* Aim of the exercise: Extract precisely the lines that run from the line containing "Screen dimensions: 558x861" to the end of the records below, with both ends included and pictures omitted.

* Data section:
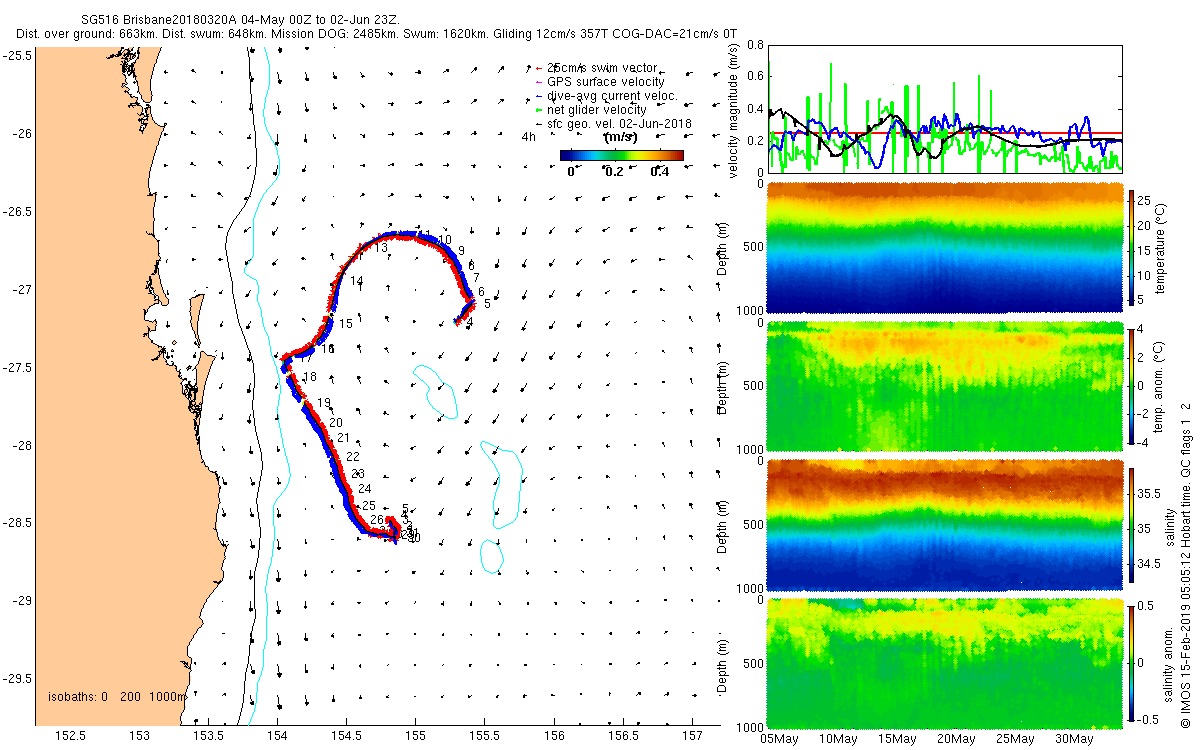
Task: Click the 30May tick on the time axis
Action: point(1074,739)

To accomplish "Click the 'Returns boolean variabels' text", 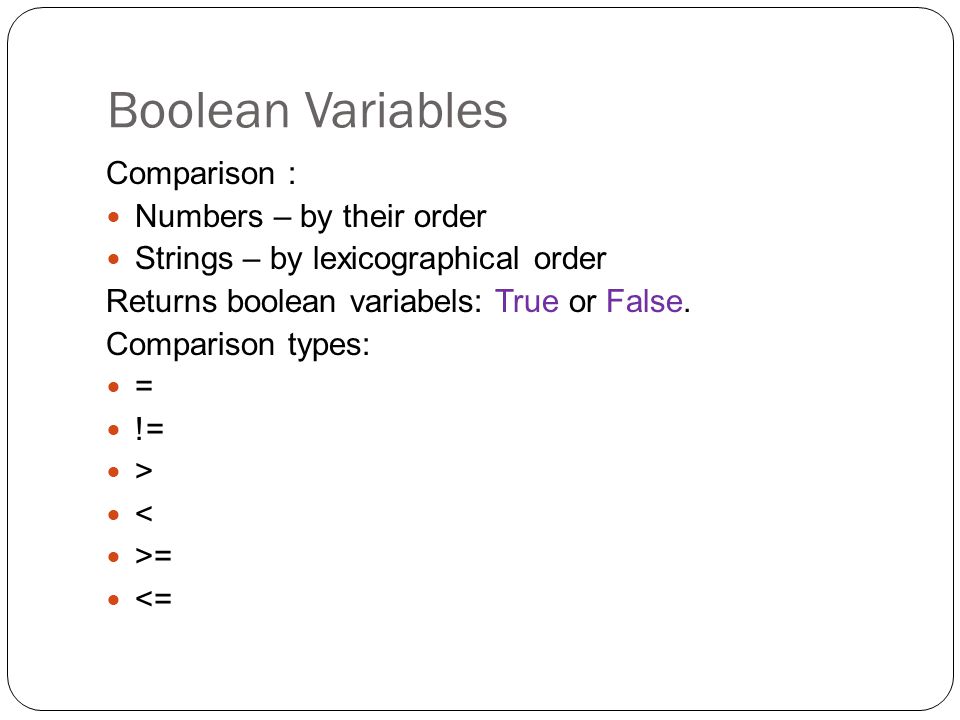I will pyautogui.click(x=294, y=301).
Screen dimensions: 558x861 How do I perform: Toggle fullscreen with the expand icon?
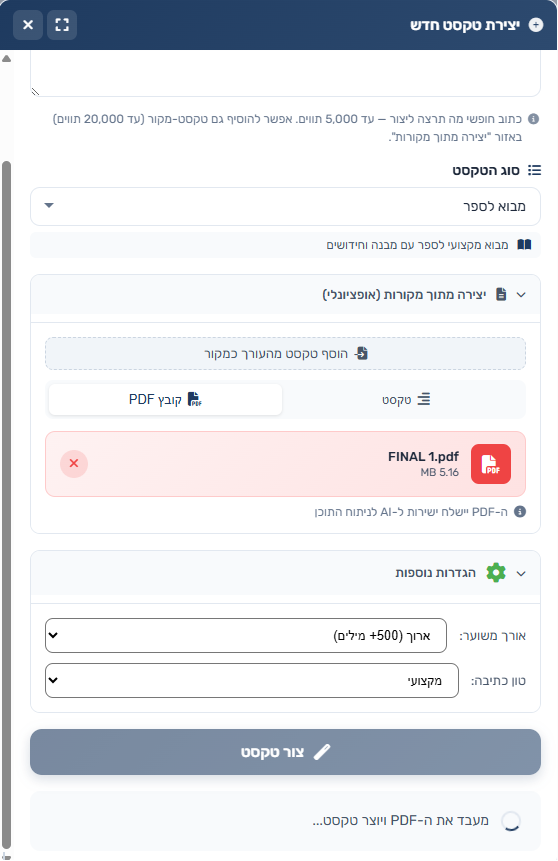62,25
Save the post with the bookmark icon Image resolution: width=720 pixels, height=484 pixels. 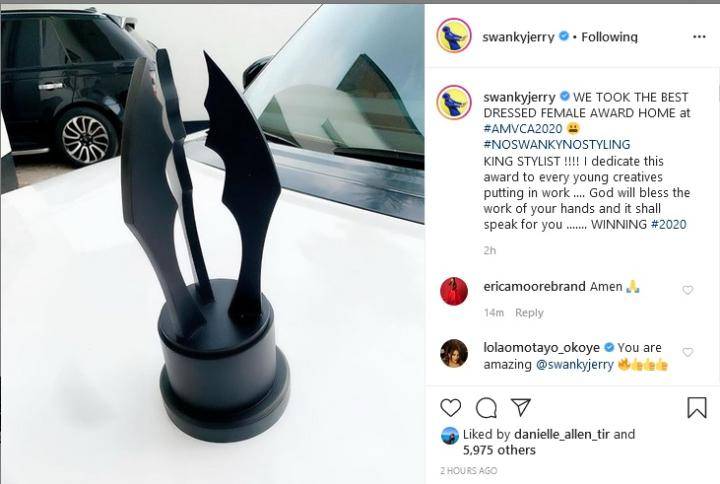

* Written answer:
Screen dimensions: 558x861 How do I perform: Toggle fullscreen with the expand icon?
62,25
Save the post with the bookmark icon Image resolution: width=720 pixels, height=484 pixels. 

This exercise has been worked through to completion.